Notwithstanding the preeminence of Harry Hopkins during the last years of the Roosevelt administration, far-reaching changes were in the making. During World War II, Roosevelt accelerated one developing pattern, the bypassing of the secretary of state and his department, and established another, what the veteran diplomat Charles Yost considered "an even more unfortunate precedent…the persistent and intimate involvement of the military in foreign-policy decision making."

Another development of the Roosevelt years was the beginning of the growth of a large bureaucracy. However, since Roosevelt had an improvised and very personal administrative style, and there was no rationalization by statute, his personal assistants were scattered throughout the government. Truman introduced a significant degree of order, albeit with a large increase in the size of the White House staff. Moreover, under Truman the policymaking process was institutionalized through the creation of agencies responsible to the president. The National Security Act of 1947 created the Department of Defense and established the National Security Council (NSC) to serve as a top-level forum for thrashing out policy alternatives for the president's decision. An important corollary of the NSC was that it was provided with a staff, thus potentially giving the president his own mini Department of State.
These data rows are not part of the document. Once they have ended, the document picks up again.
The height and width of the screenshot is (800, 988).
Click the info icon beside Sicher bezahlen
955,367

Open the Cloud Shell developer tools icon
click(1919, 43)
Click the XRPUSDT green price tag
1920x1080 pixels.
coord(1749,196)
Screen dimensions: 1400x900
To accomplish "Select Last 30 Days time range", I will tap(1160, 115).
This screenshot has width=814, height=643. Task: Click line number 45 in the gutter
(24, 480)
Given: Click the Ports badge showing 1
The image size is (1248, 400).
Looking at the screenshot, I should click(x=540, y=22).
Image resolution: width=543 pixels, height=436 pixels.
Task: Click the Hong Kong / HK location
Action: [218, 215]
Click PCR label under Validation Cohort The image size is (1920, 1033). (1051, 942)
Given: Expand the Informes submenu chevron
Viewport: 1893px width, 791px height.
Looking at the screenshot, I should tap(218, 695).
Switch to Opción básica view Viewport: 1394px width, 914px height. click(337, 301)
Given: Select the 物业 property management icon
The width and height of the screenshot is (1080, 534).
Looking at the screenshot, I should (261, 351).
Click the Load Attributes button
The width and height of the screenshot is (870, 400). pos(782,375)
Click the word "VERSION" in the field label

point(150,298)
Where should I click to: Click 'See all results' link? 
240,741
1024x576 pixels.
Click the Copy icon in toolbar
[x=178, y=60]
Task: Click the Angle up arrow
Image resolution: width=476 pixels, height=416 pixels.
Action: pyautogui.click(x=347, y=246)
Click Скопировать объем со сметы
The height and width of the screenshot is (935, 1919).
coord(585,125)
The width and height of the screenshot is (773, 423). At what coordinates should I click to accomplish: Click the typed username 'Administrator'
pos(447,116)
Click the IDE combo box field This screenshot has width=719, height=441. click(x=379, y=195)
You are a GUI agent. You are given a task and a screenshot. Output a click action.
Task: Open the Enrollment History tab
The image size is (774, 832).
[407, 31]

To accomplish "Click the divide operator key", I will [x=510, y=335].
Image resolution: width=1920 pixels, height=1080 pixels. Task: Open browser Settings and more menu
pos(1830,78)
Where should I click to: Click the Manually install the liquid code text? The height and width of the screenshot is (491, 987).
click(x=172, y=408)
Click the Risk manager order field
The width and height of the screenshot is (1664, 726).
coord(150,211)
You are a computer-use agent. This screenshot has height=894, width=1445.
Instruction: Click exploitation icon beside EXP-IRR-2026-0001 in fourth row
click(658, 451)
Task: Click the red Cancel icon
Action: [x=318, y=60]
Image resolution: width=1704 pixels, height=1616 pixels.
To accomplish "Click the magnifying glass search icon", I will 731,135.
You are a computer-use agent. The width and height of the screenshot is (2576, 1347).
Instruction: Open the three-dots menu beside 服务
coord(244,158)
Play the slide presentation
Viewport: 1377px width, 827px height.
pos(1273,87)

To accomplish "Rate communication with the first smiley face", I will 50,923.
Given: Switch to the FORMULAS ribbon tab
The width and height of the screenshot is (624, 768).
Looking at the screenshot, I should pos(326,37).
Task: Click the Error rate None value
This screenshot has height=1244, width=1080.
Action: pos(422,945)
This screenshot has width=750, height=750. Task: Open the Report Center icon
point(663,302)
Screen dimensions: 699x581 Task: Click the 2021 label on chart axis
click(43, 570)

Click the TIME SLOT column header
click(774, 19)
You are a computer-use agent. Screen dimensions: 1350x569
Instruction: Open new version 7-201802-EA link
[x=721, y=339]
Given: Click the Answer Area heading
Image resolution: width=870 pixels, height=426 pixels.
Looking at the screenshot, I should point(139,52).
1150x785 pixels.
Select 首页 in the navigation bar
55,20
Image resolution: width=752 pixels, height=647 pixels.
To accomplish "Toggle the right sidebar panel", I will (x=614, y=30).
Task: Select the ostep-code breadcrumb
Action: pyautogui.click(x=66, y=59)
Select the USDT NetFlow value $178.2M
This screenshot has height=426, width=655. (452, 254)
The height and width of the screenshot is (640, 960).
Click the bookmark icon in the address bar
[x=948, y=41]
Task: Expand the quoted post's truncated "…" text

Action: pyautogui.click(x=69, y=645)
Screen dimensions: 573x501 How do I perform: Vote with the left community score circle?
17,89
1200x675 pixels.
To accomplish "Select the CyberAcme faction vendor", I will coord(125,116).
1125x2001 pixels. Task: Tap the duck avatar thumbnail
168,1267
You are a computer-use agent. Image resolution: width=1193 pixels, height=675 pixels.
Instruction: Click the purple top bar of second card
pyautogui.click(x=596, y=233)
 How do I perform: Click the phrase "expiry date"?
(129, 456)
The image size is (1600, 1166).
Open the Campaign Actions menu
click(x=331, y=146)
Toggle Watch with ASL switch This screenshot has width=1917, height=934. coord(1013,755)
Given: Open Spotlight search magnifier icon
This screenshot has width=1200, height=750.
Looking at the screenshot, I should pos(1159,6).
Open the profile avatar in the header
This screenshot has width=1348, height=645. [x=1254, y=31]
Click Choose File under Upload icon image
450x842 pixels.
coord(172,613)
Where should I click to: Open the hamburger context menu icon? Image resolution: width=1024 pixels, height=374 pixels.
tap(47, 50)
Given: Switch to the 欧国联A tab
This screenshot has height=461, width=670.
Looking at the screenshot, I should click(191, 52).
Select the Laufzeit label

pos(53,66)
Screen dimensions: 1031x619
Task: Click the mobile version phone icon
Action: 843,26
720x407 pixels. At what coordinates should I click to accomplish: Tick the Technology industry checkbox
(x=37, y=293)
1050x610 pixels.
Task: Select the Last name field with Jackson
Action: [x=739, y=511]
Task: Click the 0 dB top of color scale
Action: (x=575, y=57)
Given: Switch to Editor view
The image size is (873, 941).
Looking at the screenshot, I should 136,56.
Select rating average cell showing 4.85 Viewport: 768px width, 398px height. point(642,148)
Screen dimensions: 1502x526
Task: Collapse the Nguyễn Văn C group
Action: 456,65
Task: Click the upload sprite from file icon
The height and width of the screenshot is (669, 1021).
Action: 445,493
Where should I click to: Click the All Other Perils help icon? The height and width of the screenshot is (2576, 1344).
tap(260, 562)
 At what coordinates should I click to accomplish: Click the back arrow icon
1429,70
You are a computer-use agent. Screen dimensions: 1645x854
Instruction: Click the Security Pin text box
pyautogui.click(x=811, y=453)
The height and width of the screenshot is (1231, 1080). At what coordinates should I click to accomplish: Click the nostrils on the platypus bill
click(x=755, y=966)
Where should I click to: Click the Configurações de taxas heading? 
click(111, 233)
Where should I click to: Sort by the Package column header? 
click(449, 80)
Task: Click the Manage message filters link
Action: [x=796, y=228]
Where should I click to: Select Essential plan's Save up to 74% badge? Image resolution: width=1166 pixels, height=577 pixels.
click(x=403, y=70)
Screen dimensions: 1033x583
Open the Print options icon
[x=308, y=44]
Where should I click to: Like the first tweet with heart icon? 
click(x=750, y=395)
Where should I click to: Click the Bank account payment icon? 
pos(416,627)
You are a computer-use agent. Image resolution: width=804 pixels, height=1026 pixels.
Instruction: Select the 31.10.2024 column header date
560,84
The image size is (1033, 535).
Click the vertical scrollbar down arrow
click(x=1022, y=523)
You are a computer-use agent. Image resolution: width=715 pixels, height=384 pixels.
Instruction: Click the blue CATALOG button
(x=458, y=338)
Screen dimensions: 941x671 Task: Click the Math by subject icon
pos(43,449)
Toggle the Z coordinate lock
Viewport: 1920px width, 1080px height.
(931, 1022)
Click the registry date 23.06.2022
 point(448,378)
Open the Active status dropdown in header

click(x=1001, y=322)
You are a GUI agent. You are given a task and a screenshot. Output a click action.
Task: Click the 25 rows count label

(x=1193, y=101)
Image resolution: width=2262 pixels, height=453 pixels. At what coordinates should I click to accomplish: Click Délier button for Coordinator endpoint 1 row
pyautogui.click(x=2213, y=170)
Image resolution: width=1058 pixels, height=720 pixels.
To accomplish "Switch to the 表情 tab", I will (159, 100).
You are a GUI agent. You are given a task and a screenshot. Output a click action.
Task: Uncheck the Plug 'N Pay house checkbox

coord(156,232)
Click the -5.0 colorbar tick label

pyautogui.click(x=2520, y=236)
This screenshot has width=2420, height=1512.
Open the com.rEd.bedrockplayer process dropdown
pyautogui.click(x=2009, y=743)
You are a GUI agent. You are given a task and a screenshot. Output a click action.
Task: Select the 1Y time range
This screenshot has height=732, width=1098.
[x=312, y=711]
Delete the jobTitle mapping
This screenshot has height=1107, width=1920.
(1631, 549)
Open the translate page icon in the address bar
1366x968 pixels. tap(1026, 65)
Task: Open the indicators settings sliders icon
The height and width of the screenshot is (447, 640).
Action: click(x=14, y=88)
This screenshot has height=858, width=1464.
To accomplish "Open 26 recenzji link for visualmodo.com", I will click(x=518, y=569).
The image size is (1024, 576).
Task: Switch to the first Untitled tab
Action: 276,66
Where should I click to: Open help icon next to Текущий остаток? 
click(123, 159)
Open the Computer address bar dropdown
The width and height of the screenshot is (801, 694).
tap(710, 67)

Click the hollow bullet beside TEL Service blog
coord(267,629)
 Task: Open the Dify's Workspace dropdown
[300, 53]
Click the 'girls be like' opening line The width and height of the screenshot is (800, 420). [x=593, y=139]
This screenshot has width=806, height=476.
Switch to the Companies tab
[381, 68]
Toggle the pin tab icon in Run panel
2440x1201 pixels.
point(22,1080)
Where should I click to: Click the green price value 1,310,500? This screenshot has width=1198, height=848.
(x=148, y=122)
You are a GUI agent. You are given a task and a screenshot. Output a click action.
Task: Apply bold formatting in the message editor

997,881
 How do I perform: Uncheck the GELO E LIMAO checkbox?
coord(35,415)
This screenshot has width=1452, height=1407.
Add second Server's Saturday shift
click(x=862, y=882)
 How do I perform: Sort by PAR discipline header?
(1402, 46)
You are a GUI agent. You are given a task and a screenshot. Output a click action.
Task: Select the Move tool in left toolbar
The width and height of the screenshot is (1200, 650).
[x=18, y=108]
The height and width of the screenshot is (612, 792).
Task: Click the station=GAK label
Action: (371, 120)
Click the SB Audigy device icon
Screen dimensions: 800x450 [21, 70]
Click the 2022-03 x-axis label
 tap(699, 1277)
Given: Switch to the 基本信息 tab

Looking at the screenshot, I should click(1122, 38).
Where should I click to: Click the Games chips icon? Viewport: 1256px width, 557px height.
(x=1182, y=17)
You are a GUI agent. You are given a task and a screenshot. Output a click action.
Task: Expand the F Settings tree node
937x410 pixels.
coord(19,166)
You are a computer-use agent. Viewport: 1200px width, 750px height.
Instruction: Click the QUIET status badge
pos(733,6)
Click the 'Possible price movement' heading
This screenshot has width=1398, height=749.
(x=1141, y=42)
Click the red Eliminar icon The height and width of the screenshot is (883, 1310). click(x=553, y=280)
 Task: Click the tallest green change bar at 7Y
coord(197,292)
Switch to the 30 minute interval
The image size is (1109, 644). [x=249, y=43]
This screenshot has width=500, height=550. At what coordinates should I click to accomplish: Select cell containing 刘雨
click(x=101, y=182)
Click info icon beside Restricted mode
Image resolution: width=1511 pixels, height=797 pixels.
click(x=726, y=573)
Truman's belief in orderly administrative methods included a belief in a strong cabinet. He once said: "I propose to get Cabinet officers I can depend on and have them run their affairs," and as a result his White House staff was singularly weak. Secretaries of State George Marshall and Dean Acheson were the principal architects of Truman's foreign policy, with Defense Secretary James Forrestal at times playing a significant role. But the star of the Truman White House, Clark Clifford, made a mark because of the confidence Truman placed in him. Clifford generally reinforced with the president the views of such activist department officers as Acheson, Forrestal, and Undersecretary of State Robert Lovett, with one notable exception. In May l948, Truman followed Clifford's advice to recognize the new State of Israel over the objections of George Marshall and the Department of State.

As principal speechwriter, Clifford drafted the address enunciating the Truman Doctrine. George F. Kennan, then counselor of the United States embassy in Moscow, is usually credited with originating the doctrine of containment in his famous "long telegram" from Moscow, later published in Foreign Affairs under the title "The Sources of Soviet Conduct." Truman read the message and was impressed, but then he asked Clifford to prepare a memorandum on United States–Soviet relations. After talks with Marshall, Acheson, Forrestal, Lovett, and others, Clifford presented to Truman in September 1946 a memorandum differing from Kennan's chiefly in its military emphasis. "The language of military power is the only language which disciples of power politics understand," Clifford wrote. "The United States must use that language in order that Soviet leaders will realize that our government is determined to uphold the interests of its citizens and the rights of small nations." Kennan had stressed political and economic measures to contain Soviet expansionism and in later years, notably in his Memoirs, repeatedly deplored the military interpretation placed on his thesis.

Clifford resigned at the beginning of 1950 and later became a "distinguished outsider," advising Presidents John F. Kennedy and Lyndon B. Johnson, who in the last months of his presidency drafted him to be secretary of defense. Ironically, it was the man who had helped to militarize the American posture vis-Ă -vis the Soviet Union in 1946 who helped persuade President Johnson to end the bombing and seek a negotiated peace in Vietnam in 1968.